- Flag Coat of arms
- Gmina Wizna within the Łomża County
- Coordinates (Wizna): 53°12′N 22°23′E﻿ / ﻿53.200°N 22.383°E
- Country: Poland
- Voivodeship: Podlaskie
- County: Łomża County
- Seat: Wizna

Area
- • Total: 133.05 km^{2} (51.37 sq mi)

Population (2011)
- • Total: 4,344
- • Density: 33/km^{2} (85/sq mi)
- Website: http://www.wizna.pl

= Gmina Wizna =

Gmina Wizna is a rural gmina (administrative district) in Łomża County, Podlaskie Voivodeship, in north-eastern Poland.

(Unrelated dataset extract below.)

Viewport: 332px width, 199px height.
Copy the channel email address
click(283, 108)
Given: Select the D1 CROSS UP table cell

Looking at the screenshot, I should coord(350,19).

Its seat is the village of Wizna, which lies approximately 21 km east of Łomża and 54 km west of the regional capital Białystok.

The gmina covers an area of 133.05 km2, and as of 2006 its total population was 4,313 (4,344 in 2011).

The gmina contains part of the protected area called Łomża Landscape Park.

==Villages==
Gmina Wizna contains the villages and settlements of Boguszki, Bronowo, Janczewo, Jarnuty, Kokoszki, Kramkowo, Lisno, Małachowo, Męczki, Mrówki, Nart, Nieławice, Niwkowo, Nowe Bożejewo, Podkosacze, Ruś, Rusiniec, Rutki, Rutkowskie, Sambory, Sieburczyn, Srebrowo, Stare Bożejewo, Wierciszewo, Witkowo, Wizna, Włochówka and Zanklewo.

==Neighbouring gminas==
Gmina Wizna is bordered by the gminas of Jedwabne, Łomża, Piątnica, Rutki, Trzcianne and Zawady.